▶ [Extract to read]:
- Opening Delimiter -

Why do we have emotional lives, take sorrow over events long past, as in blank attempt to find the obscure roots of values, to find in the same place the cause of our mistakes and also the forgiveness of them? Why is writing a lot to go through on a given day? Why do some people turn into J.D. Salinger, or embrace, like Peter Matthiessen the practice of Zen Buddhism? Why do we act at times against our own self-interest, to make at cost a kind of moral point obscure to even ourselves, such that we are compelled to ruminate and write about such things?
And yet, as the article and its underlying research studies point out, clearly writing works. Reading the Gospels, reading Shakespeare, reading a poem, clearly works, even when it's not our own writing.
Then oddly, or not, does a person become, more fully, the writer of the words, as if it were the primary place, the most important way to be truthful, to interact, with and upon that surface or watery depth that is somehow apart of the things we do which are construed as daily action, the so-called "choices we make," thus calling for a reassessment, for a better understanding.

- Closing Delimiter -

Stored items:
- Opening Delimiter -

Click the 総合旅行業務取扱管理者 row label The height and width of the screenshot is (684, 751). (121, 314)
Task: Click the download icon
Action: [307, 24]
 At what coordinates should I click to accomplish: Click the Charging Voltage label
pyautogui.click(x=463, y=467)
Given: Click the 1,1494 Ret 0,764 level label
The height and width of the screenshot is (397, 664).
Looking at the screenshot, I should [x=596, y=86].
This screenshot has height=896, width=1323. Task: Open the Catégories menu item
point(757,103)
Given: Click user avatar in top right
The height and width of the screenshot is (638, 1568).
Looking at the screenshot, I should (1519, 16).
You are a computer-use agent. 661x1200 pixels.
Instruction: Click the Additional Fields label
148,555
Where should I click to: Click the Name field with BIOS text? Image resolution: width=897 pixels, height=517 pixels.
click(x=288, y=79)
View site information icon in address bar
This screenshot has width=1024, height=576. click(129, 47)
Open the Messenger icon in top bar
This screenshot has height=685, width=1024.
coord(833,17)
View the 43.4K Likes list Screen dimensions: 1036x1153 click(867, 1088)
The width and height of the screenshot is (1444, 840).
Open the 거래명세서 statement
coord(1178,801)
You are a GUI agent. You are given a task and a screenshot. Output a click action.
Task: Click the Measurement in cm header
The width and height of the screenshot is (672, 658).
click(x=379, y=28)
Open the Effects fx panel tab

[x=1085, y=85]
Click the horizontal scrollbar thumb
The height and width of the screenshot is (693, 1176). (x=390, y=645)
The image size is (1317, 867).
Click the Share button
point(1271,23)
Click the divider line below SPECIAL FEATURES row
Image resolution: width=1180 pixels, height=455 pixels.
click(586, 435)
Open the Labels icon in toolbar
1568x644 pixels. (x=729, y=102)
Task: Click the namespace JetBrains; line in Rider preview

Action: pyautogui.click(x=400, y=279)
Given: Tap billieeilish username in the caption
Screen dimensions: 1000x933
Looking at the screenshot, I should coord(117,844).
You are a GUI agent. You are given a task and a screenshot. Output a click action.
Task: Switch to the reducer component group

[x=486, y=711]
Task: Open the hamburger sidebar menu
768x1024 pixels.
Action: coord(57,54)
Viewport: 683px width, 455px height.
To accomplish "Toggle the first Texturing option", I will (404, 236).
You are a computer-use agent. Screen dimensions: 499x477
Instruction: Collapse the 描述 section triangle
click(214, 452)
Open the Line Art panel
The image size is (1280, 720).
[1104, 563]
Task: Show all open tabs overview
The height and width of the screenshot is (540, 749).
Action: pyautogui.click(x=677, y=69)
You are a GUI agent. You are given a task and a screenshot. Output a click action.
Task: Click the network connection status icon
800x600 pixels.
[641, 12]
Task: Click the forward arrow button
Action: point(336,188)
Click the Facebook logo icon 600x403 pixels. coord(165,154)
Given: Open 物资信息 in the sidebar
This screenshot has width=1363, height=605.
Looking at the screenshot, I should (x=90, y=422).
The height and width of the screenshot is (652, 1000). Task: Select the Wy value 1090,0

- Closing Delimiter -

▶ [Required action 1]: Using the passage on writing above, decide whether each statement agrees with it. Answer yes or no for each, and quote the deciding words. (a) The passage says Peter Matthiessen embraced Zen Buddhism. (b) The passage says reading works only when it is our own writing. (c) The passage sets "choices we make" in quotation marks.
▶ [Required action 2]: Quote the passage on writing word for word, starting with "And yet, as" and going on through "a better understanding.".
▶ [Required action 3]: List every kind of reading that the passage on writing says clearly works.

▶ [Task response 1]:
(a) Yes: "embrace, like Peter Matthiessen the practice of Zen Buddhism"
(b) No: "clearly works, even when it's not our own writing"
(c) Yes: "the so-called "choices we make,""

▶ [Task response 2]:
And yet, as the article and its underlying research studies point out, clearly writing works. Reading the Gospels, reading Shakespeare, reading a poem, clearly works, even when it's not our own writing.
Then oddly, or not, does a person become, more fully, the writer of the words, as if it were the primary place, the most important way to be truthful, to interact, with and upon that surface or watery depth that is somehow apart of the things we do which are construed as daily action, the so-called "choices we make," thus calling for a reassessment, for a better understanding.

▶ [Task response 3]:
- Reading the Gospels
- Reading Shakespeare
- Reading a poem